Assignment: Write out the line that contains "The width and height of the screenshot is (1200, 675)." and every line after it through the end of the entries, exactly as given and with no other lines.

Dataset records
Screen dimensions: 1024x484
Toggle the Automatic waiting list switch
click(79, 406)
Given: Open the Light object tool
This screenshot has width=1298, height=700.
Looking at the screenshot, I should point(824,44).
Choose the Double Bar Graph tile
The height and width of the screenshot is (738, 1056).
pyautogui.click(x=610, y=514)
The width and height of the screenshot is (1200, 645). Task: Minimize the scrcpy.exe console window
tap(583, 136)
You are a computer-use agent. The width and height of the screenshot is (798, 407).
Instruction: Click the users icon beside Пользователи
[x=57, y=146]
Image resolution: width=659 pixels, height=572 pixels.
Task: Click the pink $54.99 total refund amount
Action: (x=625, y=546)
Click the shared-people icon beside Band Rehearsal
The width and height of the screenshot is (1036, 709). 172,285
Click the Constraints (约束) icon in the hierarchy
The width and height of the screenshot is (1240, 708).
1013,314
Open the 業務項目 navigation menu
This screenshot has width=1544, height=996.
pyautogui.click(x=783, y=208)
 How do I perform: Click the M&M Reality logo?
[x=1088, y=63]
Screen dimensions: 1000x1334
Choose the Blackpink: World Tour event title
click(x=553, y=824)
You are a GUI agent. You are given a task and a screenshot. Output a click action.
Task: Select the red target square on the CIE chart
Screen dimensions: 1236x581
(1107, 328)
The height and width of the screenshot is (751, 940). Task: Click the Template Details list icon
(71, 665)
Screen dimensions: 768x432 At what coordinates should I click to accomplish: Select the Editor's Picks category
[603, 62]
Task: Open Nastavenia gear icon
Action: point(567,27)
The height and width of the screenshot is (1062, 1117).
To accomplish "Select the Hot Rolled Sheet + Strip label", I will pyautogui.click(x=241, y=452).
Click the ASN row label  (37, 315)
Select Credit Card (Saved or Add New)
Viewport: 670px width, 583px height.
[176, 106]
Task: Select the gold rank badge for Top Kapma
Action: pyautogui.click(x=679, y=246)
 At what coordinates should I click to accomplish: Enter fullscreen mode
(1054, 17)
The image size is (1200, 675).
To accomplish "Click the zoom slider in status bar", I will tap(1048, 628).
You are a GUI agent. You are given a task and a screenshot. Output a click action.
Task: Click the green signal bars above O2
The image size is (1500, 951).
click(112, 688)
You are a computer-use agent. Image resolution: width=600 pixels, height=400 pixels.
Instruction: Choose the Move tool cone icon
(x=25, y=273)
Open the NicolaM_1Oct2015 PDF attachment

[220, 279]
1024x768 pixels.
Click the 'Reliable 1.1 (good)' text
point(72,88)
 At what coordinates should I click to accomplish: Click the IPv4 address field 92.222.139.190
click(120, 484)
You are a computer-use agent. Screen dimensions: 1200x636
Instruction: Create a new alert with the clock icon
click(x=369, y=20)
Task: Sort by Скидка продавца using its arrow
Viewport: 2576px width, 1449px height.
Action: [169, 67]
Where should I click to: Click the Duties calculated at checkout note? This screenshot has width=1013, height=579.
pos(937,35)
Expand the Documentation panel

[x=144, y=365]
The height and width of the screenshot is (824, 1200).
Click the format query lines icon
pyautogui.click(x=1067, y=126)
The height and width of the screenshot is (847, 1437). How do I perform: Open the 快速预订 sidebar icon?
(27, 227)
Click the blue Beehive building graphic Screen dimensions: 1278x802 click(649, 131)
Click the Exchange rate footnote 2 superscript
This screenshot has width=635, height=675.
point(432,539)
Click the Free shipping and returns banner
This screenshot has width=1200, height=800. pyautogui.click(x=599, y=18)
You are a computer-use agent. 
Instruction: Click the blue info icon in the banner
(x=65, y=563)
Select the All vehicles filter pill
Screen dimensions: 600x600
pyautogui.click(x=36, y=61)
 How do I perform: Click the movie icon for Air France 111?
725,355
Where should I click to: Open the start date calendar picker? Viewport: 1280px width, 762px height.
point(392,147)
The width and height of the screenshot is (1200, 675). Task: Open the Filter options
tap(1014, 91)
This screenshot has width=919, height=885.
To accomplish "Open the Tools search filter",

Answer to this exercise:
The width and height of the screenshot is (1200, 675). Task: Open the Filter options
tap(1014, 91)
This screenshot has width=919, height=885.
To accomplish "Open the Tools search filter",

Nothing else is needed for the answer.